HOW TO COMPLETE THIS TASK >>
Please write out the listing beneath this sentence exactly, from its first line to the line with "You are a computer-use agent. Viewport: 1270px", and stop there.

DATA >>
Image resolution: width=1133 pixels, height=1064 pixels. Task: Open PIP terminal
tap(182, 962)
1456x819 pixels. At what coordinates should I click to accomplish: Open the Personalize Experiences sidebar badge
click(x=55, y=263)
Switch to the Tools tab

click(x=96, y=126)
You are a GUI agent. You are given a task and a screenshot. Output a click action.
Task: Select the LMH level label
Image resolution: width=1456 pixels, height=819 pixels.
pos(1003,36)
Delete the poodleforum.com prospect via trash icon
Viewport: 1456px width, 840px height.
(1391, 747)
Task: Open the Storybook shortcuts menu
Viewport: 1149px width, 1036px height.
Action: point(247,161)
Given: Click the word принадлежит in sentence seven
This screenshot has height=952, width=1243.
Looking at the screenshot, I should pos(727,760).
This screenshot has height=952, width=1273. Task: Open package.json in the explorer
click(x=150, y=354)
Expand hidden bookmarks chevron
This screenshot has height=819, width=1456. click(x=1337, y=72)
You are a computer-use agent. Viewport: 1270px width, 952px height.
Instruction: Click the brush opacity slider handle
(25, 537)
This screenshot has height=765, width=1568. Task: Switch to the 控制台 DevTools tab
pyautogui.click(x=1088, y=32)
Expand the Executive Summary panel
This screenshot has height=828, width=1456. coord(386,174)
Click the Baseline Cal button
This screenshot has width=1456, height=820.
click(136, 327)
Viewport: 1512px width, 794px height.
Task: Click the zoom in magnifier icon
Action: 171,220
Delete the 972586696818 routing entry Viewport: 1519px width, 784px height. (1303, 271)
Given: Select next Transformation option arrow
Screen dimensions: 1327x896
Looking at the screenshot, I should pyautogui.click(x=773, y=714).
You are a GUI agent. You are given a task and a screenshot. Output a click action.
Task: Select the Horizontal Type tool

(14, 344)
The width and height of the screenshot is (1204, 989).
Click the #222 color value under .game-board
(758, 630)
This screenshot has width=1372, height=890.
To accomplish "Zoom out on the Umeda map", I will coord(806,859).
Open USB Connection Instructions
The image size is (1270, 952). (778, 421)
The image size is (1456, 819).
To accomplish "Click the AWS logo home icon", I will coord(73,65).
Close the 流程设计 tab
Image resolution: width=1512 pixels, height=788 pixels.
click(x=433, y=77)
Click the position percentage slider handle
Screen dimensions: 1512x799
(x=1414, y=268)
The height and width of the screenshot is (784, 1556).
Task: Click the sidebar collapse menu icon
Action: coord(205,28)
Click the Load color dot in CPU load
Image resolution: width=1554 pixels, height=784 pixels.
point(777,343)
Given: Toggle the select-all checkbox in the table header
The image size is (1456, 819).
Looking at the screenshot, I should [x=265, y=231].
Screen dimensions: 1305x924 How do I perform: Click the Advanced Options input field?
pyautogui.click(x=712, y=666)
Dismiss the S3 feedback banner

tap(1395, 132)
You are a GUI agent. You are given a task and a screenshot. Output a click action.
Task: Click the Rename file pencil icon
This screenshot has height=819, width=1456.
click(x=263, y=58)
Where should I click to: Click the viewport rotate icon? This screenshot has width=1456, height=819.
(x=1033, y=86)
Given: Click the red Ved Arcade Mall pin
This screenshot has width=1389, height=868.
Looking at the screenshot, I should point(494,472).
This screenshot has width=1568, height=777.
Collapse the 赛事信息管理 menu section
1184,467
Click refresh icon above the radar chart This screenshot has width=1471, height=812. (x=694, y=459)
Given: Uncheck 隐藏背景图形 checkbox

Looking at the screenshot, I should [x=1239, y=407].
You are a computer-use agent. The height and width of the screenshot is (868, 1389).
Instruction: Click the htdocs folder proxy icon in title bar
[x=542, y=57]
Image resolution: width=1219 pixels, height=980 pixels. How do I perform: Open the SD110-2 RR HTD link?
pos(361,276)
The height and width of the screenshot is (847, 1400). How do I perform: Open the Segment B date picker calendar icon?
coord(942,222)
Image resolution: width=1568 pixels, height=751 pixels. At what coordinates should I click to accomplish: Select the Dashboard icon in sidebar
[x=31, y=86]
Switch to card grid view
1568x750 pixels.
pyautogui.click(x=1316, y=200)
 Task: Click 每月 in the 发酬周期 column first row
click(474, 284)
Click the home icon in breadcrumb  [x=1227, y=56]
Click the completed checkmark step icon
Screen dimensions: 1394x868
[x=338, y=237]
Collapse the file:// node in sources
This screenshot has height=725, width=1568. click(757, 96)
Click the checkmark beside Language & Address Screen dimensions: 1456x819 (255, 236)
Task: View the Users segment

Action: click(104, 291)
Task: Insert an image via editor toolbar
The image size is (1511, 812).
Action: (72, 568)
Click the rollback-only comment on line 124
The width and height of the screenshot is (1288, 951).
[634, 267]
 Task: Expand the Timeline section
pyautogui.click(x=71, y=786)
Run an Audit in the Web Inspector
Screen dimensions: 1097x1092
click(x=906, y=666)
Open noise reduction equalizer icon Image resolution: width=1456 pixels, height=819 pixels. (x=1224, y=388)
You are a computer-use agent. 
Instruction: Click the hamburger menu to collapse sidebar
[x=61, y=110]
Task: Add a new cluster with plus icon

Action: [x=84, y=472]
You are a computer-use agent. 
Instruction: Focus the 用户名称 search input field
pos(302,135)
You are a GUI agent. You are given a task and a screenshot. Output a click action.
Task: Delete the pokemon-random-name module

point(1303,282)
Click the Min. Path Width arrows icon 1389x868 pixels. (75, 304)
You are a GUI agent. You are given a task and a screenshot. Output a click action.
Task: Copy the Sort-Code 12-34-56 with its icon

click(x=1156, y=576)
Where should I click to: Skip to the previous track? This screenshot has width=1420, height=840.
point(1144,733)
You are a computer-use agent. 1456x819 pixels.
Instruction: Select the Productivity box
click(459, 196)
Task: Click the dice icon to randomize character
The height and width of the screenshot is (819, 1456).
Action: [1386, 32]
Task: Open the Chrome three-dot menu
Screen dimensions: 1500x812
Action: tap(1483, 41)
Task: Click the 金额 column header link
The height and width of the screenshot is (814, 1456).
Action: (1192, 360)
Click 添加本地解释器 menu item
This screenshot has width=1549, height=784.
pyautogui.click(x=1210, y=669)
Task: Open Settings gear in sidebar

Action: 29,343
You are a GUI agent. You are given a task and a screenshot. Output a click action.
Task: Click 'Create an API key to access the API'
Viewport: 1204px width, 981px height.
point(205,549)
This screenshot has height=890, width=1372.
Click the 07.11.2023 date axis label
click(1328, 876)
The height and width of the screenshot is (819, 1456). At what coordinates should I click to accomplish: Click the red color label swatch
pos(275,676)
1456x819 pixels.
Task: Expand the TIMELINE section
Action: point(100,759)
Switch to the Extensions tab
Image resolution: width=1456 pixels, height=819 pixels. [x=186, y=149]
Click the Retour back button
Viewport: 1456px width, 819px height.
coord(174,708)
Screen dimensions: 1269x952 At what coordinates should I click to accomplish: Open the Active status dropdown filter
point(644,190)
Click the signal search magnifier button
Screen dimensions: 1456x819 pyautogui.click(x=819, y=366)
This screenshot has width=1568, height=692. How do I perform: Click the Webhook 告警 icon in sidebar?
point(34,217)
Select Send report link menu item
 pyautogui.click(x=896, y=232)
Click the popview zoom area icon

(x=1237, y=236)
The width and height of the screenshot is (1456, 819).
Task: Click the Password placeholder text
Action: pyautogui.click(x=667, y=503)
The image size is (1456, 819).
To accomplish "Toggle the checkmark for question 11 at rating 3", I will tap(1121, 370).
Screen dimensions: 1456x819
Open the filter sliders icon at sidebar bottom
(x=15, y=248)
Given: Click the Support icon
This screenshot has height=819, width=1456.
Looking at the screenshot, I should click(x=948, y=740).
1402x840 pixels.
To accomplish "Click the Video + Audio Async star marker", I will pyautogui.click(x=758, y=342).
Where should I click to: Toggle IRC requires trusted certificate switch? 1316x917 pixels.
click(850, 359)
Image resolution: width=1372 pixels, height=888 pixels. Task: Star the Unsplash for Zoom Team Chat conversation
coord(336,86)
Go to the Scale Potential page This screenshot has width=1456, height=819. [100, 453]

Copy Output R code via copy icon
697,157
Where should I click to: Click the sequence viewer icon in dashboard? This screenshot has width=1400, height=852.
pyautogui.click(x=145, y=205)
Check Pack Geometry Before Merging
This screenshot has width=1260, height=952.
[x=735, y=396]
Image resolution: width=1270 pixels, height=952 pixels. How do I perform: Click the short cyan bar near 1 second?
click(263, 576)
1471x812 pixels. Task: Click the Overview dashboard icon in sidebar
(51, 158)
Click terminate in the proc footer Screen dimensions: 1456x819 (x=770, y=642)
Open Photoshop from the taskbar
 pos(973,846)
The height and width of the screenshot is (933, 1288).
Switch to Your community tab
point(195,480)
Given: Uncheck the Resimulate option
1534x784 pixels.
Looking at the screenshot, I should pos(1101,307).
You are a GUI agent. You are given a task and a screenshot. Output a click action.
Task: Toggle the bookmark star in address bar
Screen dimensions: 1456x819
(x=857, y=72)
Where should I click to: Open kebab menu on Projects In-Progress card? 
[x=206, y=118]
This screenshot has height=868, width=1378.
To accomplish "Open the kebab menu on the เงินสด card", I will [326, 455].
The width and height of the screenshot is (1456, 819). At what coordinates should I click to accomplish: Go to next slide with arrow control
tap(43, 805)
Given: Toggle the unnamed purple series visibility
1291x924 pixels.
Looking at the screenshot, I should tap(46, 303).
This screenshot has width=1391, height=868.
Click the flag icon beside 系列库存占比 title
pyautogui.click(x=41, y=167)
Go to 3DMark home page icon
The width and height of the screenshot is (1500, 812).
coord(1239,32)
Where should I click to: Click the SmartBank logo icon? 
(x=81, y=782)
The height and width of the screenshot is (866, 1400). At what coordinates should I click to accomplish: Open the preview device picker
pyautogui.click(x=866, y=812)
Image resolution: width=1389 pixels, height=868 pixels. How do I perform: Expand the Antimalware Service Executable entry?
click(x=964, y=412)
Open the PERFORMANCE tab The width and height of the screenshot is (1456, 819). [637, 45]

WRITTEN REPLY >>
Image resolution: width=1133 pixels, height=1064 pixels. Task: Open PIP terminal
tap(182, 962)
1456x819 pixels. At what coordinates should I click to accomplish: Open the Personalize Experiences sidebar badge
click(x=55, y=263)
Switch to the Tools tab

click(x=96, y=126)
You are a GUI agent. You are given a task and a screenshot. Output a click action.
Task: Select the LMH level label
Image resolution: width=1456 pixels, height=819 pixels.
pos(1003,36)
Delete the poodleforum.com prospect via trash icon
Viewport: 1456px width, 840px height.
(1391, 747)
Task: Open the Storybook shortcuts menu
Viewport: 1149px width, 1036px height.
Action: point(247,161)
Given: Click the word принадлежит in sentence seven
This screenshot has height=952, width=1243.
Looking at the screenshot, I should pos(727,760).
This screenshot has height=952, width=1273. Task: Open package.json in the explorer
click(x=150, y=354)
Expand hidden bookmarks chevron
This screenshot has height=819, width=1456. click(x=1337, y=72)
You are a computer-use agent. Viewport: 1270px width, 952px height.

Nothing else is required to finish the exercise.